As NASA Administrator Charles Bolden said, according to the task set by the US President, their new project involves capturing a 500-ton asteroid about 7 m in size and towing it into lunar orbit or to the Lagrange point of the Moon-Earth system. In the future, by 2025, an expedition to this asteroid is proposed with astronauts visiting it to study it.

Over the past 200 years, 35 thousand asteroids have been discovered, numbered and registered at the Minor Planet Center, which has been keeping records of all known small celestial bodies since 1946. Here are objects approaching the Earth (NEOs, Near Earth Objects), whose orbits pass at a distance from the Earth less than 0.3 AU. e. (45 million km). Among them are potentially dangerous objects (POO, Potentially Hazardous Objects), which cross the Earth's orbit within 0.05 AU. e. (7.5 million km). As of February 2013, more than 9,624 NEOs were cataloged, of which 1,381 were NEOs, including 439 of the most dangerous ones, which pass between the Moon and the Earth. They may collide with Earth within the next 100 years. Bodies from 5 to 50 m make up 80% of them.

Today, work on the detection of NEOs and their cataloging is most organized and research is developed in the United States, where the state provides annual funding for this work. Already in 1947, the United States was forced to address the problem of asteroid-comet danger and begin to create the Minor Planet Center under the auspices of the International Astronomical Union, which became the leading organization for the detection of asteroids, comets and minor planets of the Solar System, which is located at the Smithsonian Astrophysical Observatory in Cambridge (State). Massachusetts) and funded by NASA

As for the research of asteroids and comets by spacecraft, we have to admit that after the success back in 1984 of the Soviet interplanetary spacecraft Vega-1 and Vega-2, which flew around Halley’s comet at a distance of 10 and 3 thousand km, we have no more achievements was. However, over the past time, the Galileo space station (USA) has photographed the large asteroid Ida (58 x 23 km) and discovered its satellite Dactyl (1.4 km) for the first time; The NEAR station determined the composition and constructed a map of the asteroid Eros (41 x 15 x 14 km), made a soft landing on its surface and determined the composition of the soil to a depth of 10 cm.

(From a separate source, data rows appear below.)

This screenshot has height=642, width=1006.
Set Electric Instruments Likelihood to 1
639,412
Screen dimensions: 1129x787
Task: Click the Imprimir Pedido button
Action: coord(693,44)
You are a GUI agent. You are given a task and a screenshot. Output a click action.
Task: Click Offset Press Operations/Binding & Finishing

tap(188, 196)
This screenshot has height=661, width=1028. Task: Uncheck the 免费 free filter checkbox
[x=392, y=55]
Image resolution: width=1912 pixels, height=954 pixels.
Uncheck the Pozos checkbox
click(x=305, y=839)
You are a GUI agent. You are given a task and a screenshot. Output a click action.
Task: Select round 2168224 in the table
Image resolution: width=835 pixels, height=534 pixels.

Space protection of the Earth from asteroids with a diameter of less than 1 kilometer can be created in the next 10 years. The exploration of deep space will make it possible to create protection against asteroids with a diameter of up to 10 km. The accumulated nuclear missile weapons make this possible.

Humanity, having created nuclear missile weapons, has received the only opportunity to combat the asteroid danger. Russian scientists have already proposed using nuclear weapons either to destroy asteroids or to divert them from Earth's orbit.

Asteroid falls are a problem that threatens the safety of civilization; it is impossible to predict which country they will fall on. The Chebarkul meteorite shook the world and showed that we assess cosmic threats in a down-to-earth way and will not be able to successfully combat them, since this requires the consolidated efforts of the entire world community. Therefore, the problem from a scientific, technical, economic, military one grows to a political one on a global scale. If we are unable to look at this problem from cosmic heights and build interstate relations on this basis, then the prospect for us is gloomy - sooner or later a global disaster may overtake us.